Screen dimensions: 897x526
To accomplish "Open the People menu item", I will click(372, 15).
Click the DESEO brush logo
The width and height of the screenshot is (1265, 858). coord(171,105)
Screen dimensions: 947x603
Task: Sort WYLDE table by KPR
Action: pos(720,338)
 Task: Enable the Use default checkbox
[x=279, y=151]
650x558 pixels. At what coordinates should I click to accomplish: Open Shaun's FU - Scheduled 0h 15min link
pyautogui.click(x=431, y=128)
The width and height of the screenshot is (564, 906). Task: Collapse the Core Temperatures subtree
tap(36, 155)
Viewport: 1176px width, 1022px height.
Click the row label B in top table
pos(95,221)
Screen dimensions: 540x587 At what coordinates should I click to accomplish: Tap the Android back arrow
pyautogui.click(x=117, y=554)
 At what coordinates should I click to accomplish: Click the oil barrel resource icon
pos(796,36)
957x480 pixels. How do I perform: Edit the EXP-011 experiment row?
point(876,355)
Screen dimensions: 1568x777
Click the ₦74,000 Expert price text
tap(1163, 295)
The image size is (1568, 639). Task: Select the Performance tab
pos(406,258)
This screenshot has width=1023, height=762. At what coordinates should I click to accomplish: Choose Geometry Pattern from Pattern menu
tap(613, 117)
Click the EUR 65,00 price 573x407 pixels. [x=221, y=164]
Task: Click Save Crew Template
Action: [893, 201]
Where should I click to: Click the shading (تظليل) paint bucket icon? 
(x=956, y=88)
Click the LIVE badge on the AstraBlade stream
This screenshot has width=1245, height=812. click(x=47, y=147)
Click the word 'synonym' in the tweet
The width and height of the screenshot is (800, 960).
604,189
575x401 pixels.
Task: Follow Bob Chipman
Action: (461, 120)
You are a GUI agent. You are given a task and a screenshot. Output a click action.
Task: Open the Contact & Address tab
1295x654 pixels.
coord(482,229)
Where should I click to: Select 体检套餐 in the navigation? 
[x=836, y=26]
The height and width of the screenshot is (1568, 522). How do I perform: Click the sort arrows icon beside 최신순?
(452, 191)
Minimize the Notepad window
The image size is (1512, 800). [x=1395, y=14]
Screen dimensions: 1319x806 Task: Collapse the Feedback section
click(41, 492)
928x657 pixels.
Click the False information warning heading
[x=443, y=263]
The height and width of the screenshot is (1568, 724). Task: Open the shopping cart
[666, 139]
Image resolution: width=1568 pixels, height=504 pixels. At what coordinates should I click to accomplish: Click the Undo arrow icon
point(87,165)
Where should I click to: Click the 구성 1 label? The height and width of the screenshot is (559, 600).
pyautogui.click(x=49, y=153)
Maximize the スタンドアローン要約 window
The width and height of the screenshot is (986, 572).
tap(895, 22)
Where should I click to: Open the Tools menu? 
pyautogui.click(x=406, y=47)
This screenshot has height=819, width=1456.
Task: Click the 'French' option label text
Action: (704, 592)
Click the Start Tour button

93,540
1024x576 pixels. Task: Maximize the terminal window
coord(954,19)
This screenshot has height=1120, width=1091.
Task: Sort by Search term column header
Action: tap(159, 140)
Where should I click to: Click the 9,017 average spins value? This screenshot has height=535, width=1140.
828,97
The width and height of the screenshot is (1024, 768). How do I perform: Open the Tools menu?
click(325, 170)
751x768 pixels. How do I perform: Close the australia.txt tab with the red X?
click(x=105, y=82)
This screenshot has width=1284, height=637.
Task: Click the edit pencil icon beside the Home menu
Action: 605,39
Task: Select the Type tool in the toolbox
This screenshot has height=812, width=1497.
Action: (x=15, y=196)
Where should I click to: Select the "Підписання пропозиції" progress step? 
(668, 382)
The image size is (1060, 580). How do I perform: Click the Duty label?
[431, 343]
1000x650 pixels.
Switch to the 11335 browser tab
+ + + +
[The problem]
In full and exactly as written, reproduce the records above.

[Answer box]
Screen dimensions: 897x526
To accomplish "Open the People menu item", I will click(372, 15).
Click the DESEO brush logo
The width and height of the screenshot is (1265, 858). coord(171,105)
Screen dimensions: 947x603
Task: Sort WYLDE table by KPR
Action: pos(720,338)
 Task: Enable the Use default checkbox
[x=279, y=151]
650x558 pixels. At what coordinates should I click to accomplish: Open Shaun's FU - Scheduled 0h 15min link
pyautogui.click(x=431, y=128)
The width and height of the screenshot is (564, 906). Task: Collapse the Core Temperatures subtree
tap(36, 155)
Viewport: 1176px width, 1022px height.
Click the row label B in top table
pos(95,221)
Screen dimensions: 540x587 At what coordinates should I click to accomplish: Tap the Android back arrow
pyautogui.click(x=117, y=554)
 At what coordinates should I click to accomplish: Click the oil barrel resource icon
pos(796,36)
957x480 pixels. How do I perform: Edit the EXP-011 experiment row?
point(876,355)
Screen dimensions: 1568x777
Click the ₦74,000 Expert price text
tap(1163, 295)
The image size is (1568, 639). Task: Select the Performance tab
pos(406,258)
This screenshot has width=1023, height=762. At what coordinates should I click to accomplish: Choose Geometry Pattern from Pattern menu
tap(613, 117)
Click the EUR 65,00 price 573x407 pixels. [x=221, y=164]
Task: Click Save Crew Template
Action: [893, 201]
Where should I click to: Click the shading (تظليل) paint bucket icon? 
(x=956, y=88)
Click the LIVE badge on the AstraBlade stream
This screenshot has width=1245, height=812. click(x=47, y=147)
Click the word 'synonym' in the tweet
The width and height of the screenshot is (800, 960).
604,189
575x401 pixels.
Task: Follow Bob Chipman
Action: (461, 120)
You are a GUI agent. You are given a task and a screenshot. Output a click action.
Task: Open the Contact & Address tab
1295x654 pixels.
coord(482,229)
Where should I click to: Select 体检套餐 in the navigation? 
[x=836, y=26]
The height and width of the screenshot is (1568, 522). How do I perform: Click the sort arrows icon beside 최신순?
(452, 191)
Minimize the Notepad window
The image size is (1512, 800). [x=1395, y=14]
Screen dimensions: 1319x806 Task: Collapse the Feedback section
click(41, 492)
928x657 pixels.
Click the False information warning heading
[x=443, y=263]
The height and width of the screenshot is (1568, 724). Task: Open the shopping cart
[666, 139]
Image resolution: width=1568 pixels, height=504 pixels. At what coordinates should I click to accomplish: Click the Undo arrow icon
point(87,165)
Where should I click to: Click the 구성 1 label? The height and width of the screenshot is (559, 600).
pyautogui.click(x=49, y=153)
Maximize the スタンドアローン要約 window
The width and height of the screenshot is (986, 572).
tap(895, 22)
Where should I click to: Open the Tools menu? 
pyautogui.click(x=406, y=47)
This screenshot has height=819, width=1456.
Task: Click the 'French' option label text
Action: (704, 592)
Click the Start Tour button

93,540
1024x576 pixels. Task: Maximize the terminal window
coord(954,19)
This screenshot has height=1120, width=1091.
Task: Sort by Search term column header
Action: tap(159, 140)
Where should I click to: Click the 9,017 average spins value? This screenshot has height=535, width=1140.
828,97
The width and height of the screenshot is (1024, 768). How do I perform: Open the Tools menu?
click(325, 170)
751x768 pixels. How do I perform: Close the australia.txt tab with the red X?
click(x=105, y=82)
This screenshot has width=1284, height=637.
Task: Click the edit pencil icon beside the Home menu
Action: 605,39
Task: Select the Type tool in the toolbox
This screenshot has height=812, width=1497.
Action: (x=15, y=196)
Where should I click to: Select the "Підписання пропозиції" progress step? 
(668, 382)
The image size is (1060, 580). How do I perform: Click the Duty label?
[431, 343]
1000x650 pixels.
Switch to the 11335 browser tab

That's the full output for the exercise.